I didn’t know how to name this post (So I took the headline from Google Search People Also Ask, hah). But for days now, watching Threads and all this content about Threads launch, I’ve been asking myself one simple question: “Why does everyone keep talking about Threads in the context of killing Twitter?”
Certainly, there’s a lot about the irritation from Elon Musk in this; since buying Twitter, he has lost much of his charm and has become an almost constant criticism object.
But let’s look at one simple fact: Meta has already launched competitor products to other apps. They copied from Snapchat; they copied from TikTok.
And what? Hello, Snapchat. Are you alive?
What about you, TikTok? Are you still with us?
Maybe that was only 2 times when Meta got into a side-by-side fight with a competitor by offering the same thing?
Look at this:
- Facebook Gaming vs Twitch
- Workspace by Facebook vs Slack
- Instagram Live vs Periscope
- Facebook Marketplace vs eBay
- Facebook Places vs Foursquare
- Facebook Groups vs Reddit
- IGTV vs YouTube
You can read even more in this article on Axios.

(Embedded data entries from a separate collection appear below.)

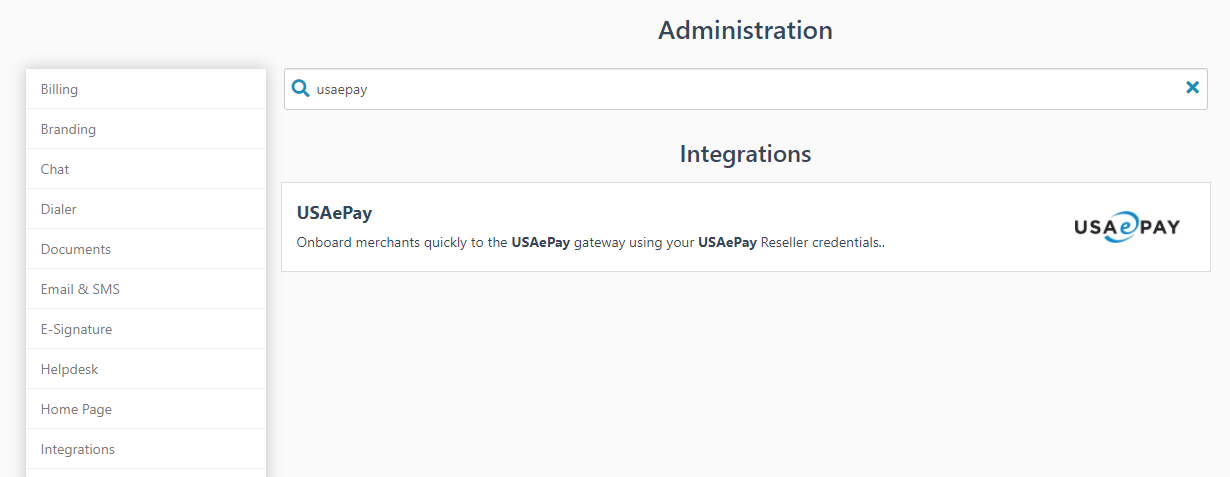Open the Dialer settings
Image resolution: width=1230 pixels, height=477 pixels.
(59, 209)
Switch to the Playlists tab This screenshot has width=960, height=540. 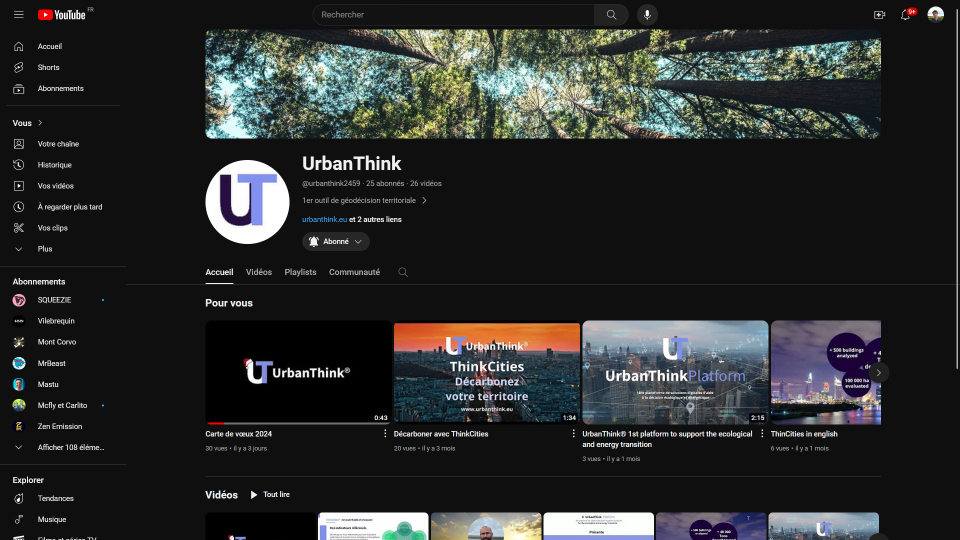(x=300, y=272)
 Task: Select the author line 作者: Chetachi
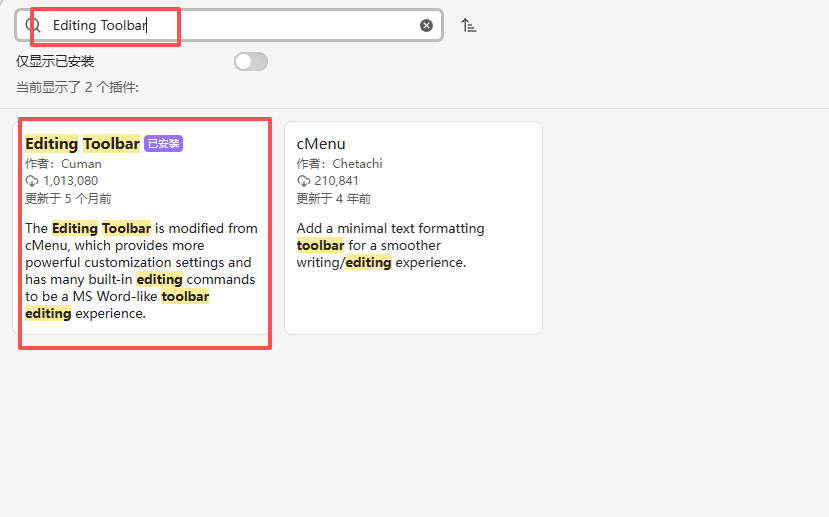pos(339,163)
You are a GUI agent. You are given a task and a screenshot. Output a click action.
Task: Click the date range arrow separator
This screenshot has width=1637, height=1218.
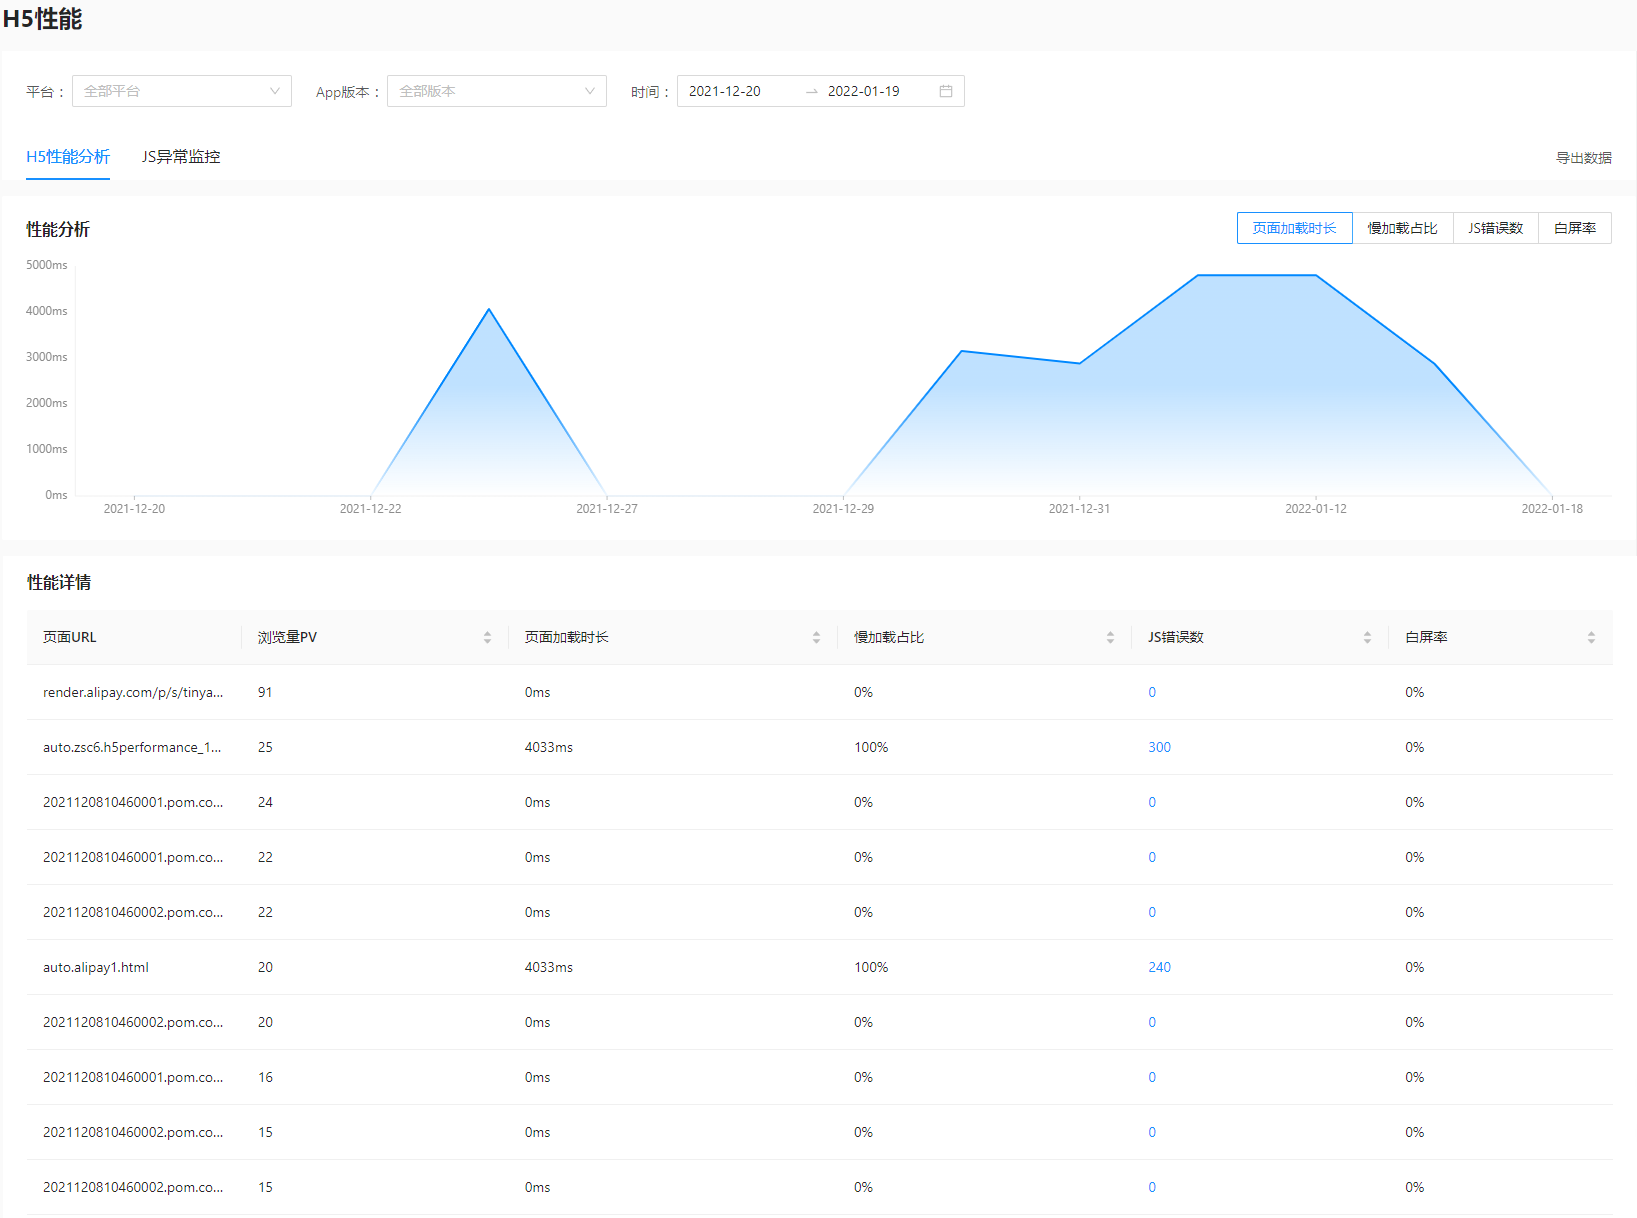[x=812, y=91]
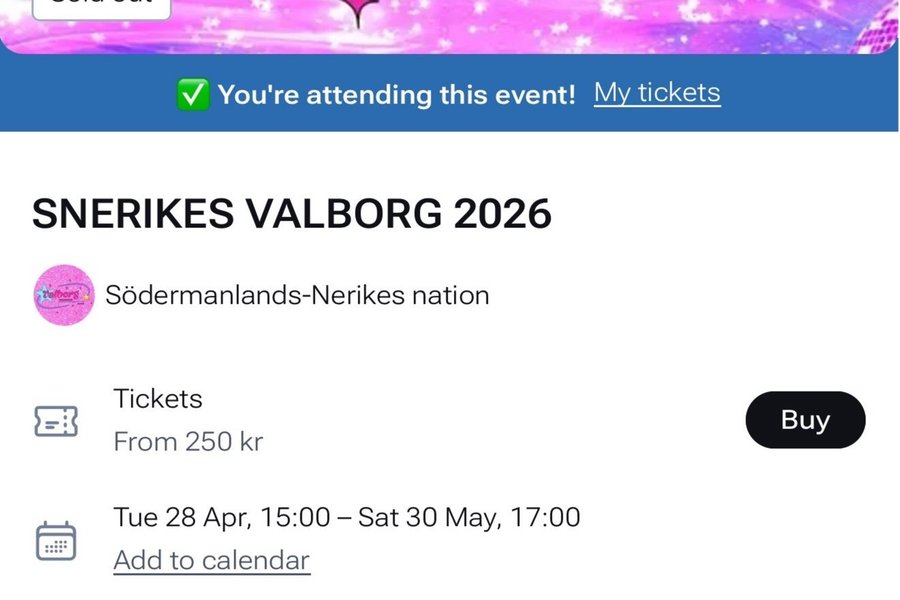Open My tickets link
The width and height of the screenshot is (900, 600).
657,93
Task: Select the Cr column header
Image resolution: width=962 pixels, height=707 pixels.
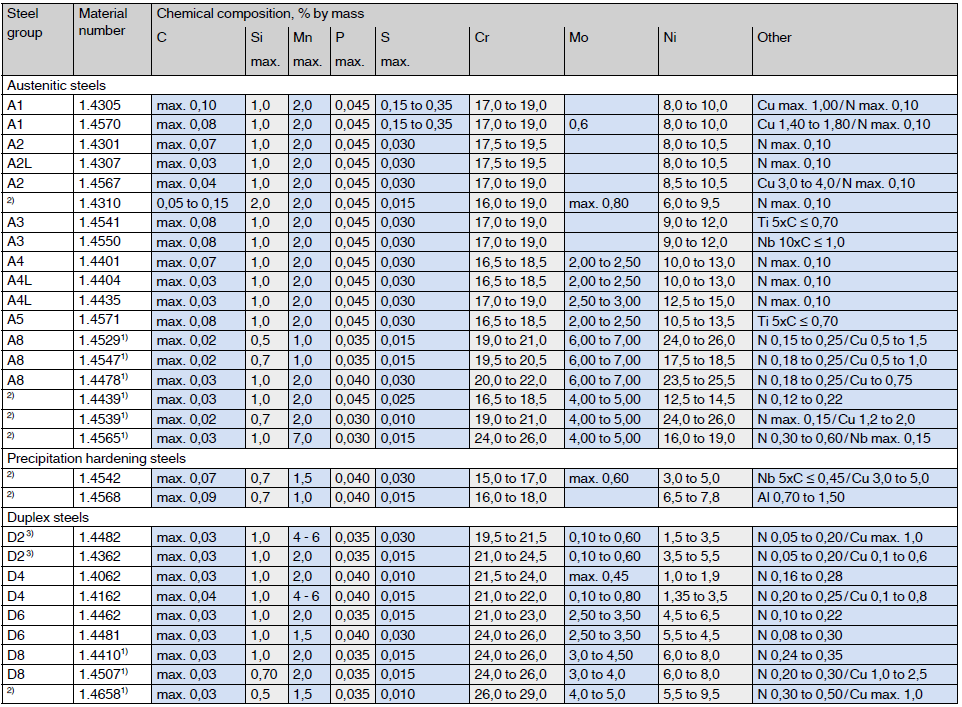Action: point(483,38)
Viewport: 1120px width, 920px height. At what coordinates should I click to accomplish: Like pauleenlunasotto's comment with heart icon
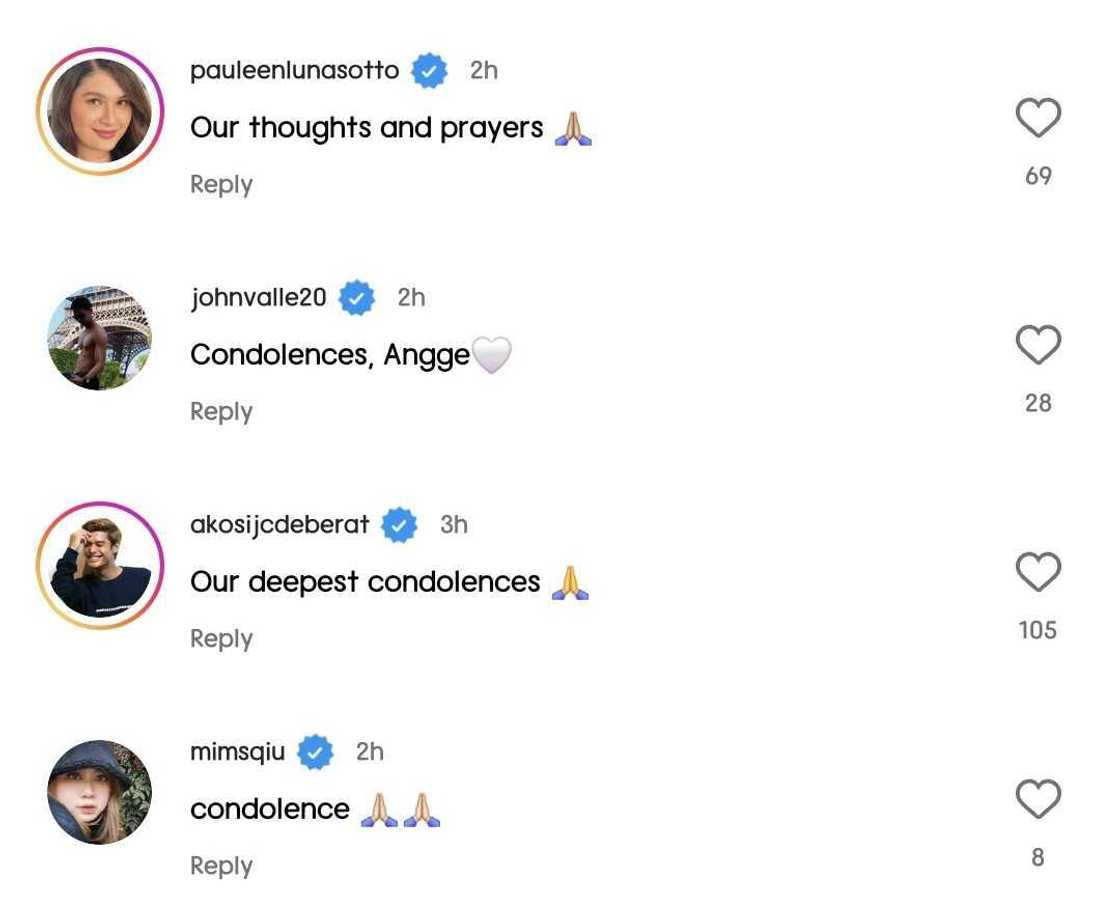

And most of their attempts to copycat other services failed. Actually, 18 of 27, that’s almost 70%.
Is Threads a threat to Twitter?
Now let’s face it. Threads is an Instagram extension. Putting everything around aside, it’s exactly it. Not a new social network and not a new social platform. It’s just another way Instagram users can interact with each other.
I would compare it to adding messages to Instagram. No one expected it to kill messengers back then, did they? There was just another way for Instagram users to interact.
The same works for Instagram Reels. That wasn’t a feature to bring TikTok users to Instagram but a feature to open new horizons for Instagram users — the same with Stories and disappearing messages.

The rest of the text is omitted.